Facts are technically correct but framed in a way that likely leads to a wrong impression. Learn more in Methodology.
DoD/State/Justice releases, operational summaries, or other official records document military strikes/operations in Venezuela supporting an arrest operation and describe targets engaged to protect arresting personnel.
Evidence shows the operation to capture Nicolás Maduro involved a very large, multi-domain U.S. military assault, not merely a narrowly "limited" protective action for arresting agents. Official descriptions from the Joint Chiefs and reporting by major outlets say more than 150 aircraft from 20 bases conducted a "large-scale strike" across Venezuela, including suppressing and destroying air defenses, striking military bases, port infrastructure, communications towers, and other targets beyond the immediate vicinity of the arrest team.

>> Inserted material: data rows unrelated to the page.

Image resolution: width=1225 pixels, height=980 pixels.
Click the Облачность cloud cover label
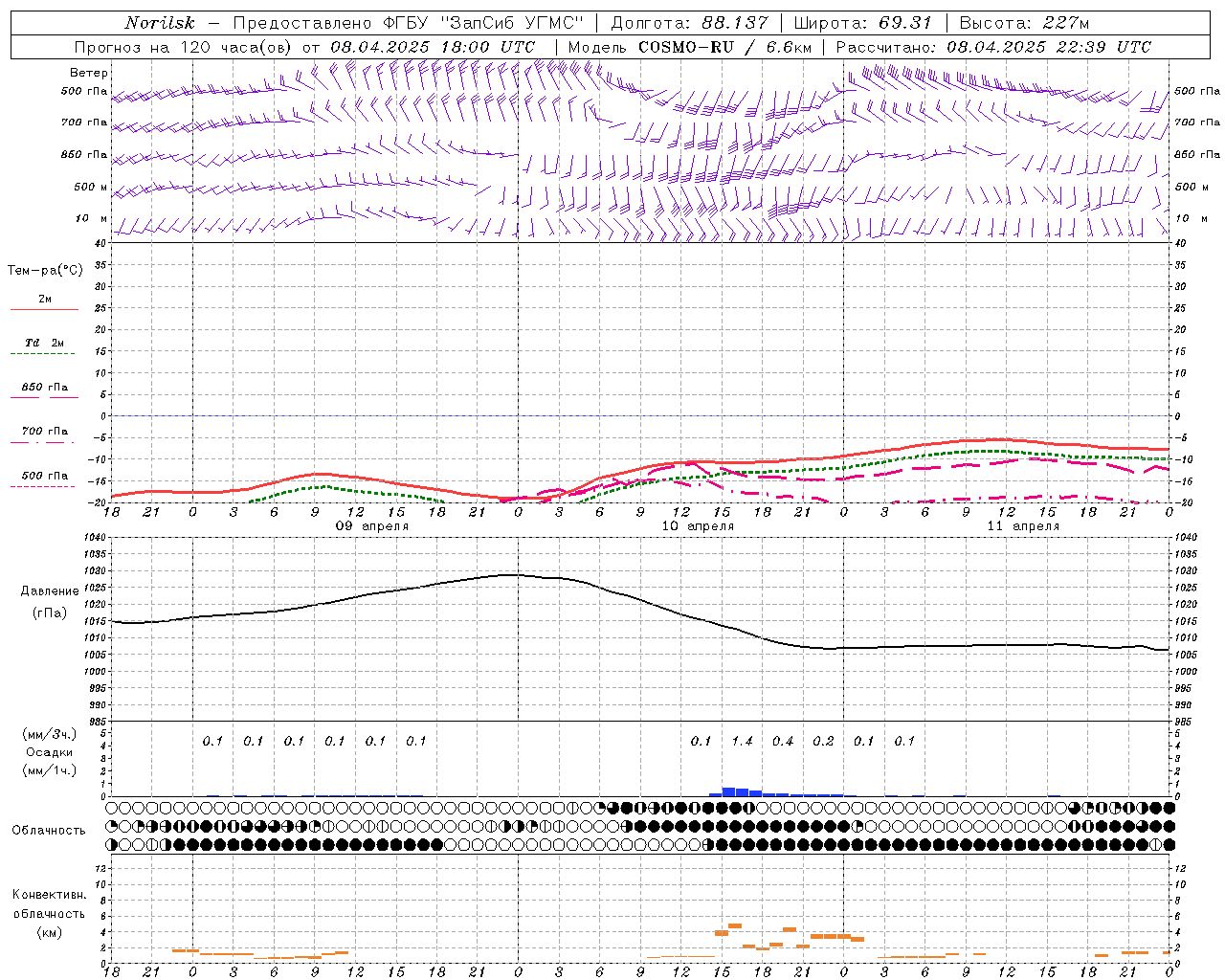(49, 830)
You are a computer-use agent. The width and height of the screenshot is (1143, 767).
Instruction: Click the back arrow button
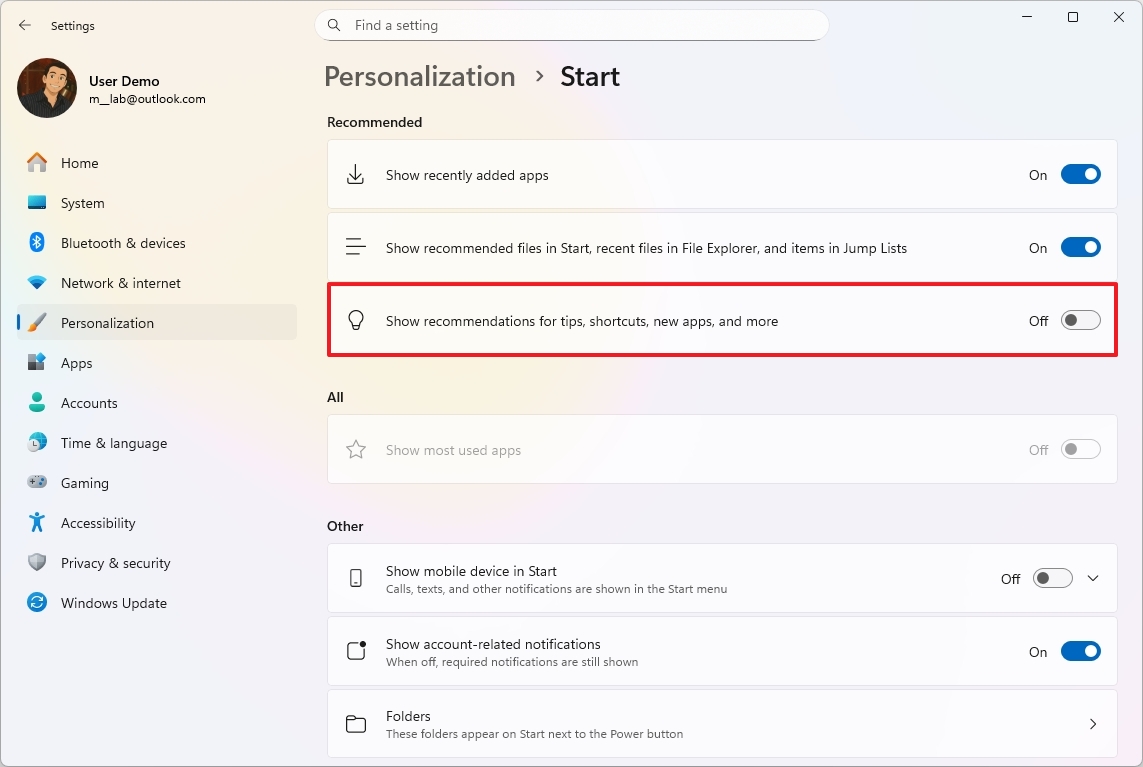point(24,25)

While it is accurate that U.S. military forces were tasked with protecting the FBI and other personnel conducting the arrest and engaged "anything" perceived as a threat, the scale and breadth of the operation go far beyond what a reasonable person would describe as "limited" or purely protective. On that basis, the statement is rated Misleading because it frames a large, theater-level strike campaign as a narrowly focused security escort for arresting agents, minimizing the scope and nature of the military action. The verdict is Misleading because the claim selectively emphasizes the force-protection aspect of the mission while omitting and downplaying clear evidence that the U.S. conducted a wide-ranging, large-scale strike across Venezuelan territory.